Monday, February 18, 2008

The Ice Pick Lobotomy

My wife, Jennifer, and I recently watched a PBS documentary called “The Lobotomist”, which explores the background of the procedure popularization during the 1940’s through the ‘60’s of the prefrontal lobotomy. The neurologist Walter J. Freeman of Washington, DC was primarily responsible for the widespread performance of this surgery in the United States by developing the 10-minute, outpatient “ice pick lobotomy”. Quite literally, an ice pick was inserted beneath the eyelid and over the eyeball of a patient who was rendered temporarily unconscious by electroshock. When the instrument hit the thin orbital plate of the frontal bone, a few taps with a mallet would allow entrance into the intracranial cavity. The ice pick was then advanced upward, after which it was swept back and forth like a windshield wiper blade. The instrument was then extracted and the procedure was repeated on the opposite side. Approximately 30,000 of these procedures were performed before the medical establishment decided that it was ill-advised.

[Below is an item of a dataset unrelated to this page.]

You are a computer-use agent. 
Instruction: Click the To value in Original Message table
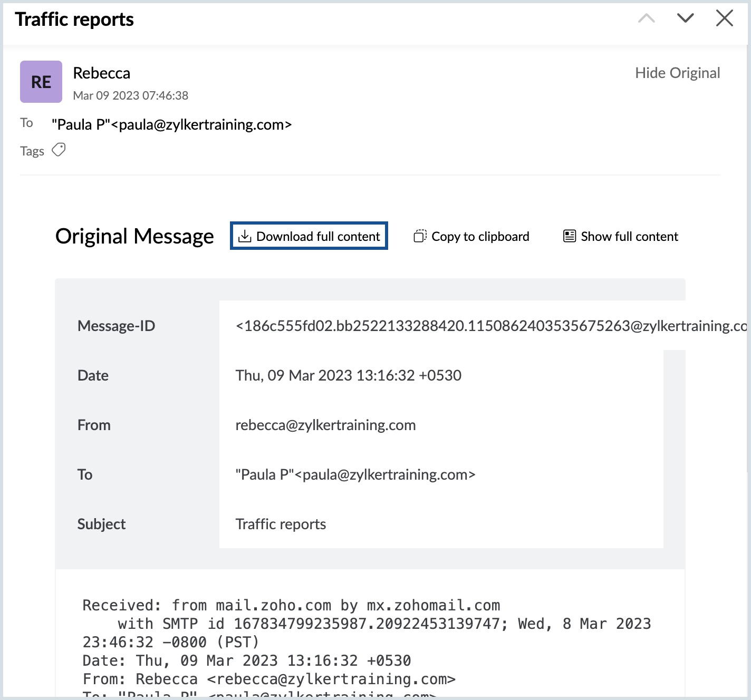[x=355, y=474]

These procedures were designed to sever the connections of the brain with the prefrontal cortex (the anterior-most portion of the frontal lobes, not including the motor and premotor gyri, which does not cause movements when stimulated by electodes). Patients were left with varying degrees of abulia, but with no motor deficits.

6 comments:

Anonymous said...

Yikes!

Anonymous said...

Ill advised...Convenient verbage for those not manly enough to carry out the procedure.

Anonymous said...

To expound on my earlier comment... This procedure reminds me of this:

http://en.wikipedia.org/wiki/Pithing

More detail here:
http://www.susqu.edu/facstaff/r/richard/Frog_skin.html

Yikes, indeed!

Brian E. Moore, MD, MEd said...

Interesting info on pithing. I suppose the word derives from the same origin as 'pith', which according to dictionary.com has the following definition:
"The important or essential part; essence; core; heart: the pith of the matter." This slaughtering technique destroys the essential part of the organism without killing it.

Anonymous said...

Drive-through lobotomies. Line up!

Brian E. Moore, MD, MEd said...

Thanks, Anonymous. I'll look into that browser issue.